(Dataset entries)
· · · · · · ·

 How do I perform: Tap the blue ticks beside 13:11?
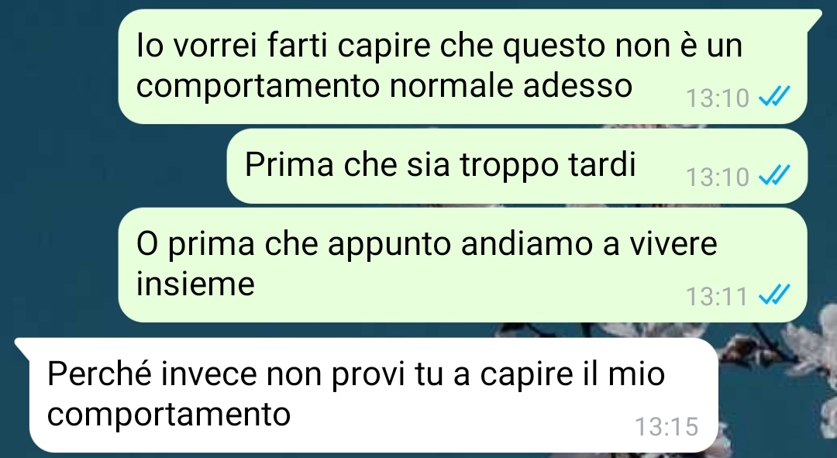tap(773, 294)
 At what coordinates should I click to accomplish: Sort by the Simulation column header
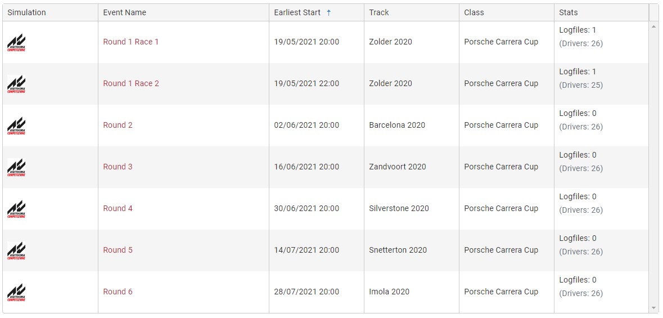click(x=27, y=12)

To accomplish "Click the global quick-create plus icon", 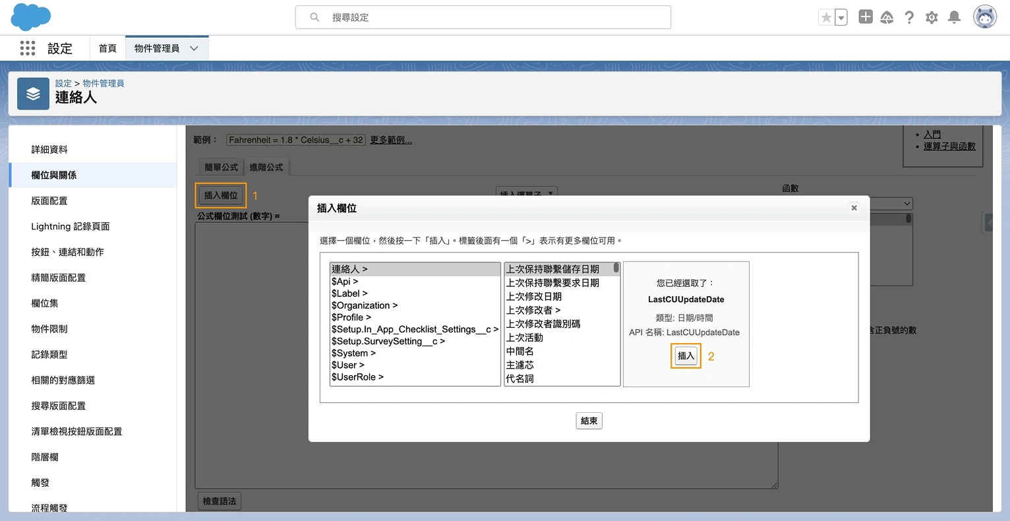I will [x=865, y=16].
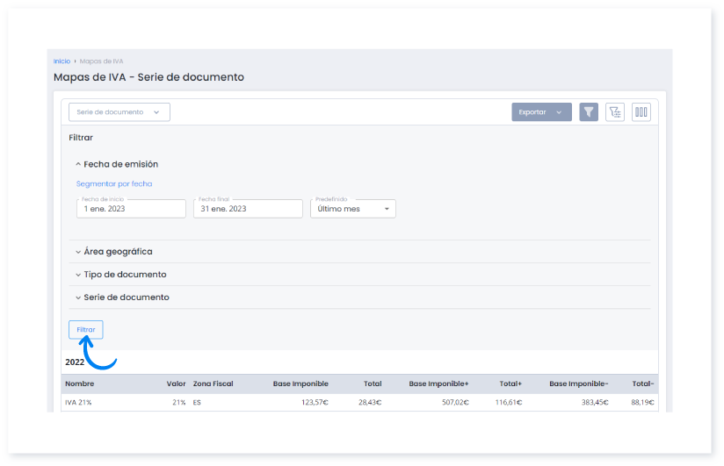This screenshot has width=724, height=466.
Task: Open the Serie de documento selector
Action: tap(119, 112)
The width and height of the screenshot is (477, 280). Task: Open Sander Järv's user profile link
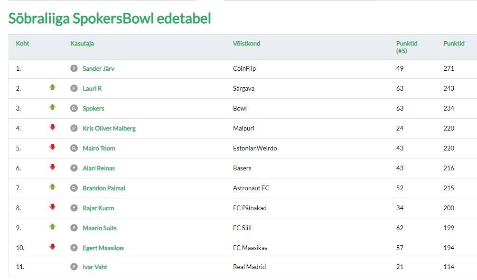(98, 68)
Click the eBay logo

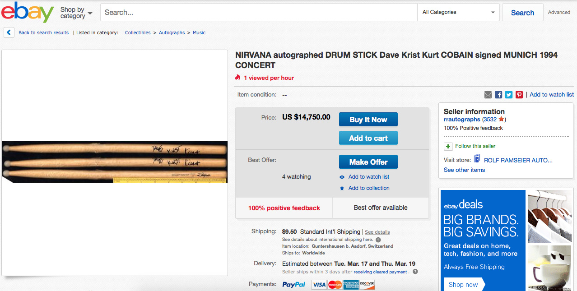(x=28, y=12)
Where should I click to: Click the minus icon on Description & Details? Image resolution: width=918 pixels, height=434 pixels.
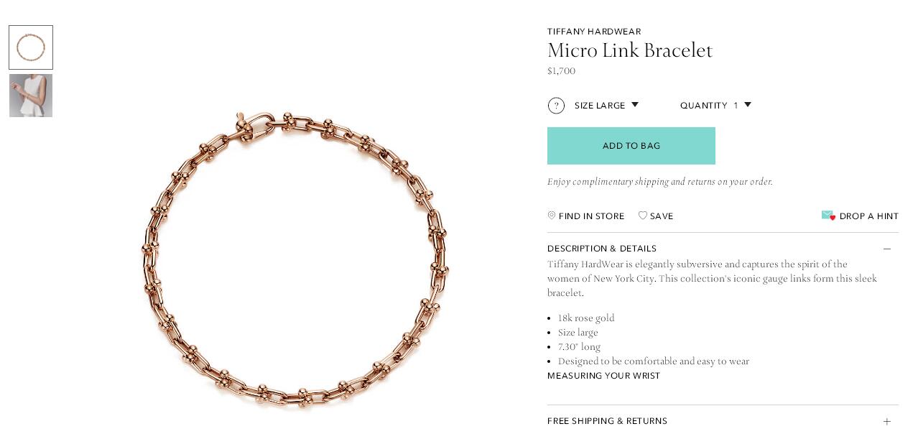(x=887, y=249)

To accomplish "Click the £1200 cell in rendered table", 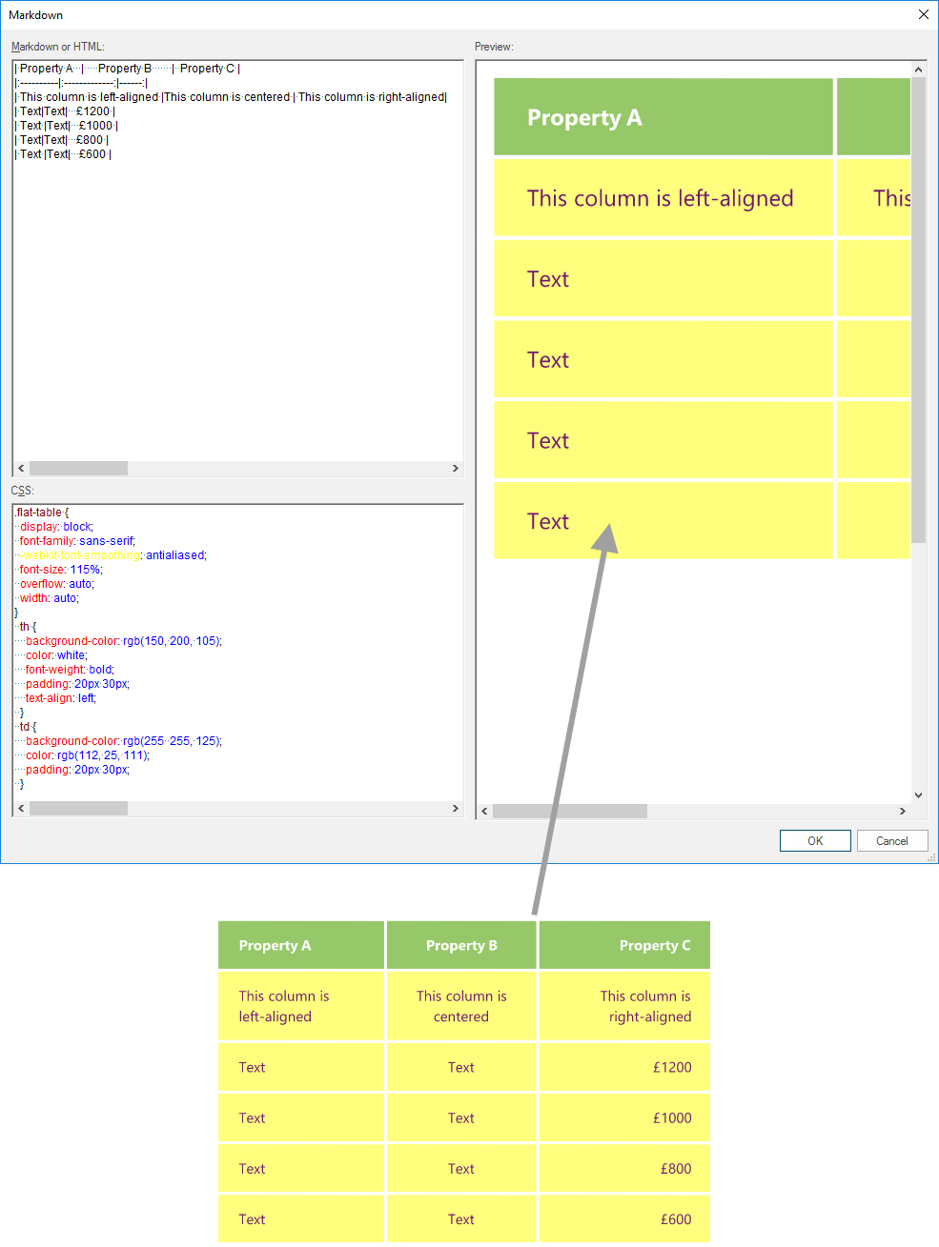I will 671,1068.
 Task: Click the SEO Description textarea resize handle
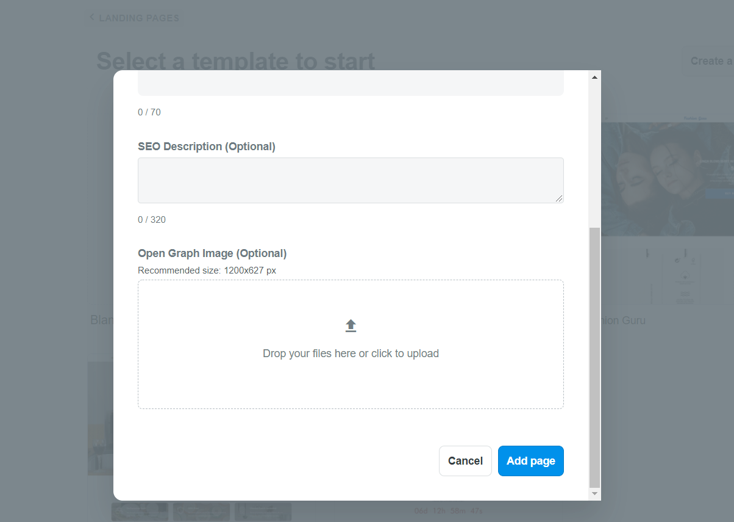559,198
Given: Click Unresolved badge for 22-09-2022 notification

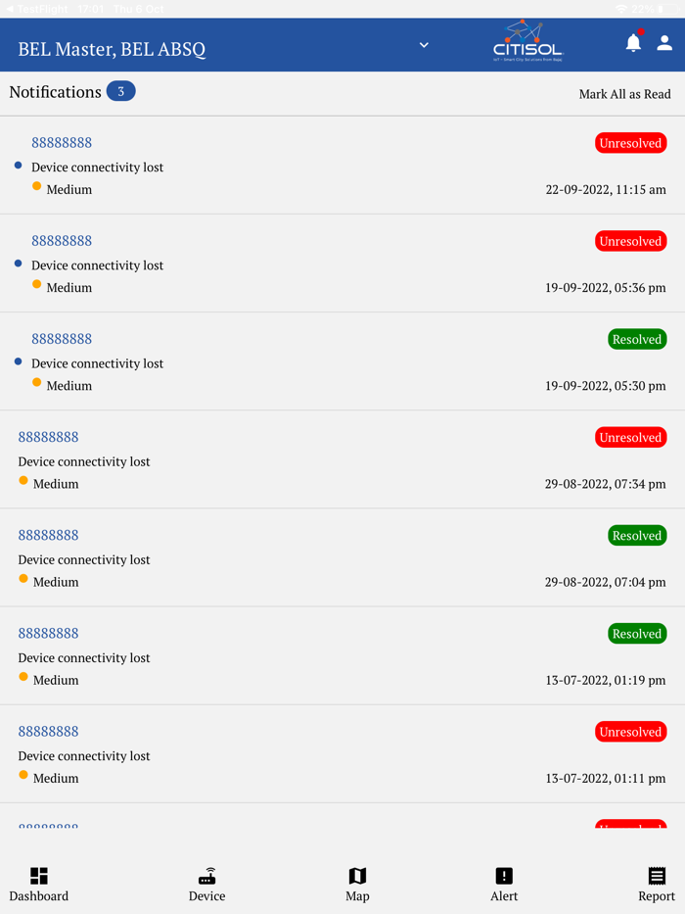Looking at the screenshot, I should 630,143.
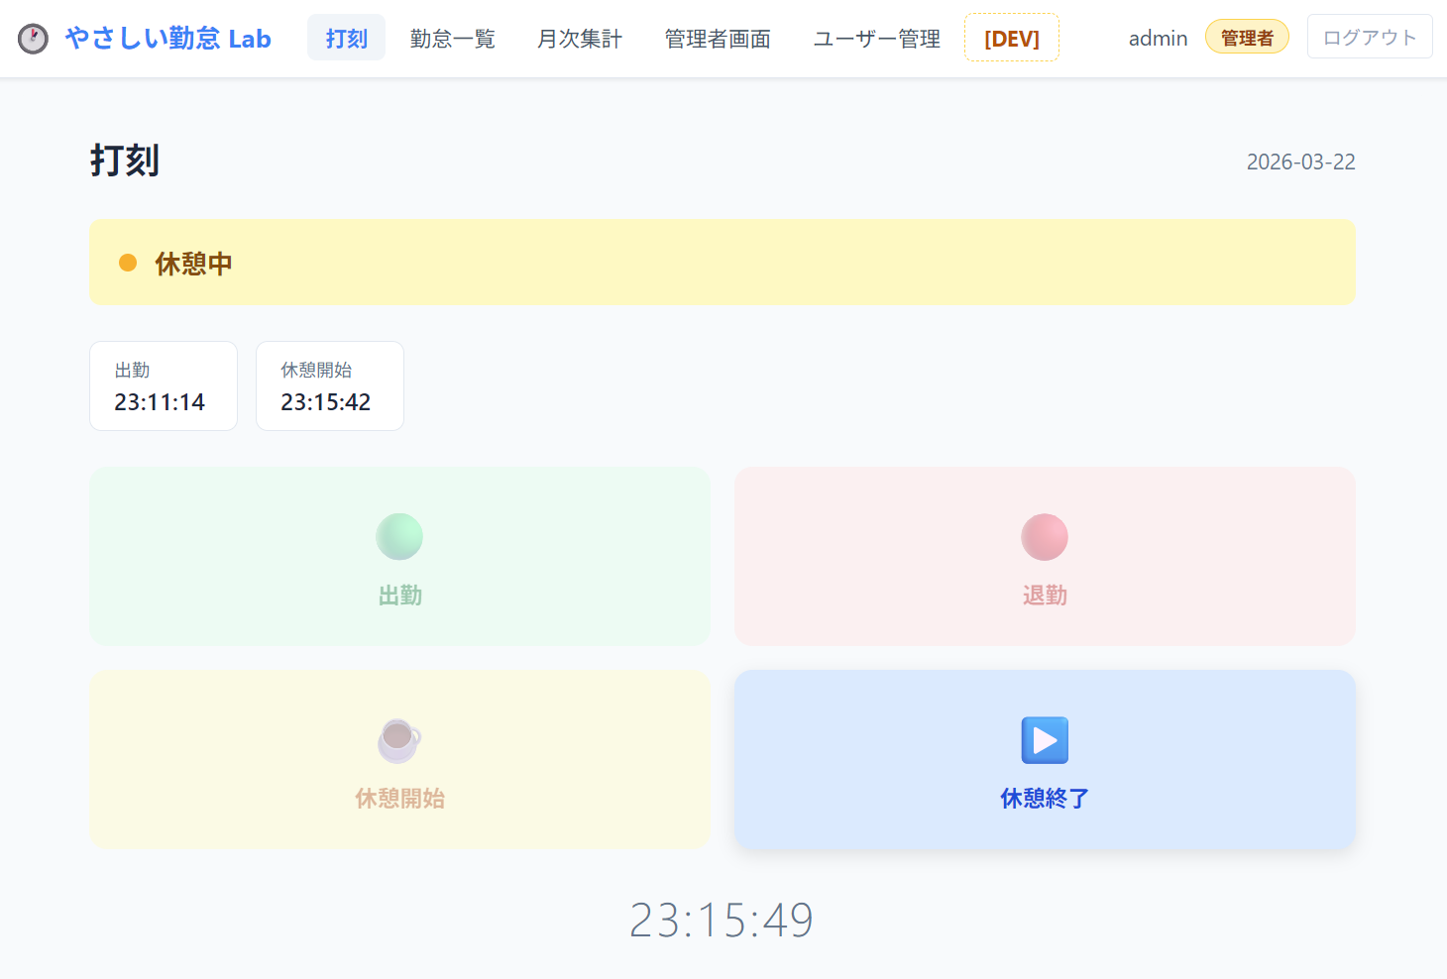The width and height of the screenshot is (1447, 979).
Task: Click the admin username text
Action: 1158,39
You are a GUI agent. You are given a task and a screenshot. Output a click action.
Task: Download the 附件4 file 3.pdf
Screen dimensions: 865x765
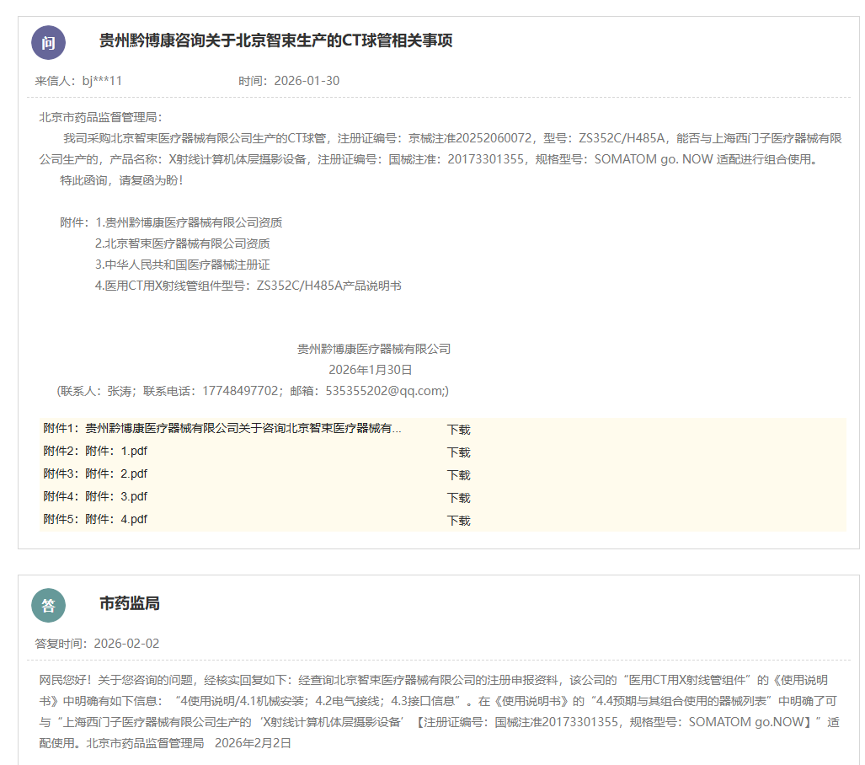458,497
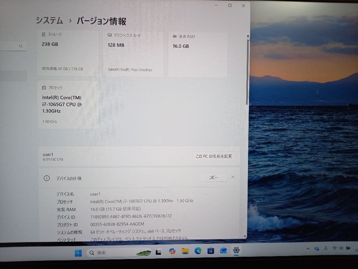Open the search icon in the left sidebar
The width and height of the screenshot is (358, 269).
pos(21,46)
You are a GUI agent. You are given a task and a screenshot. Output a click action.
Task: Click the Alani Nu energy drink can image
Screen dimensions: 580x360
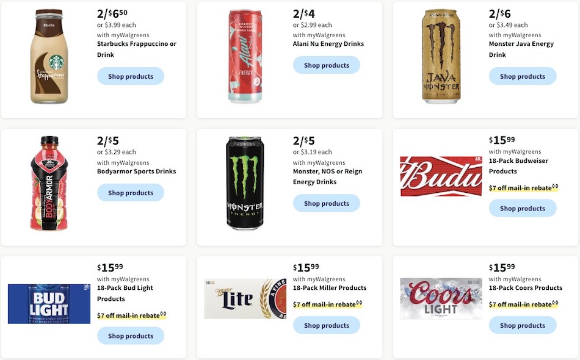[245, 55]
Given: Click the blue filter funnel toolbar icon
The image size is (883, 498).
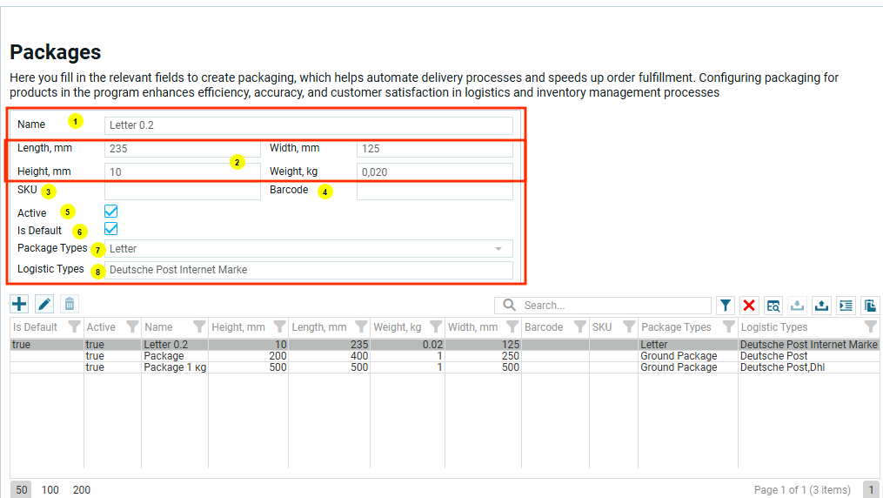Looking at the screenshot, I should pos(725,306).
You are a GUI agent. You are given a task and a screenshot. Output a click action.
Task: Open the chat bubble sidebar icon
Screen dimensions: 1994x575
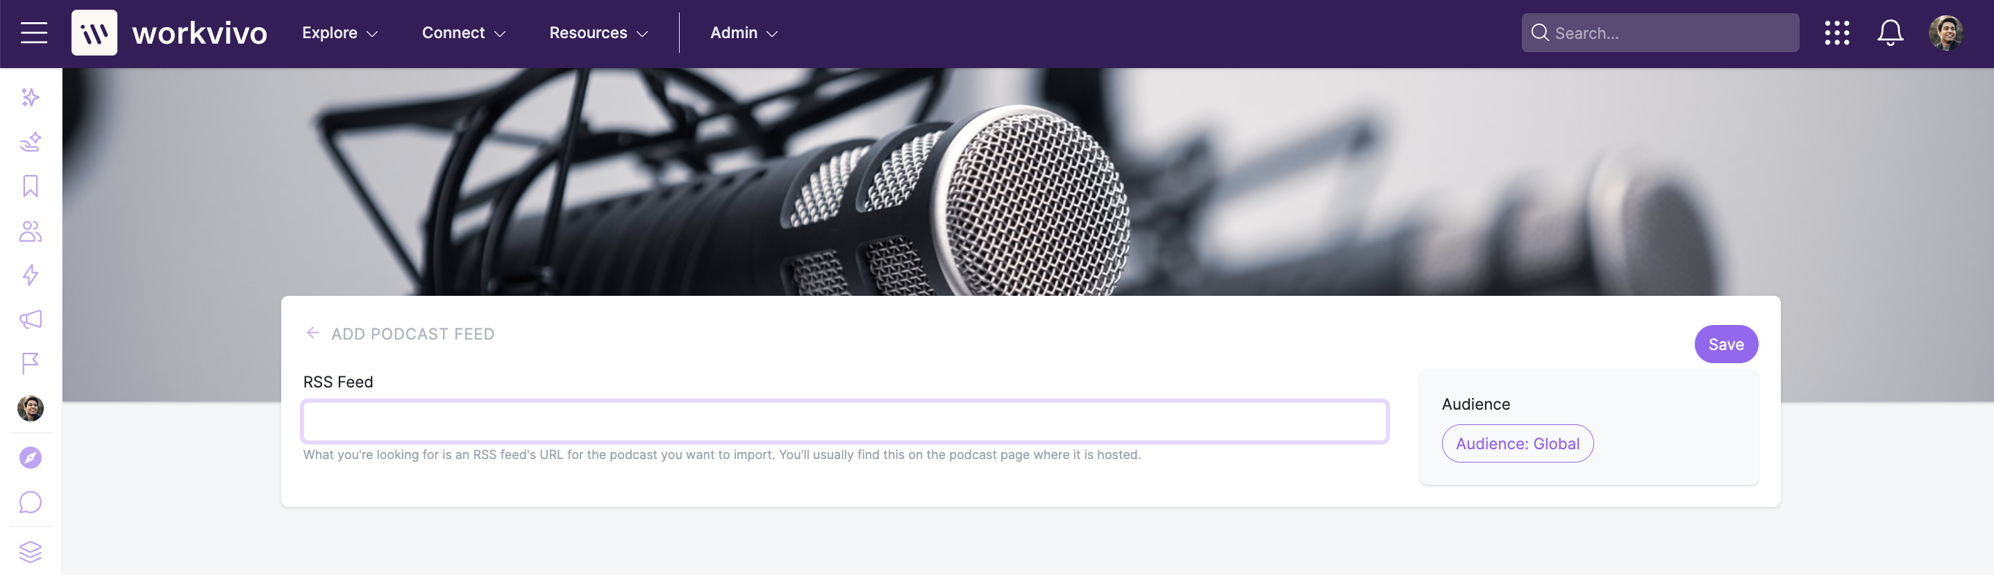coord(30,502)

· · · · · · ·

# [WHAT YOU HAVE TO DO]
Using the records above, return word for word the lines that begin at the one containing "Given: Click Unresolved" and end at the one containing "Task: Download the 附件4 file 3.pdf", both of them included and no pictures.

# [SOLVED PROBLEM]
Given: Click Unresolved badge for 22-09-2022 notification

Looking at the screenshot, I should 630,143.
The width and height of the screenshot is (1447, 979).
Task: Click the admin username text
Action: 1158,39
You are a GUI agent. You are given a task and a screenshot. Output a click action.
Task: Download the 附件4 file 3.pdf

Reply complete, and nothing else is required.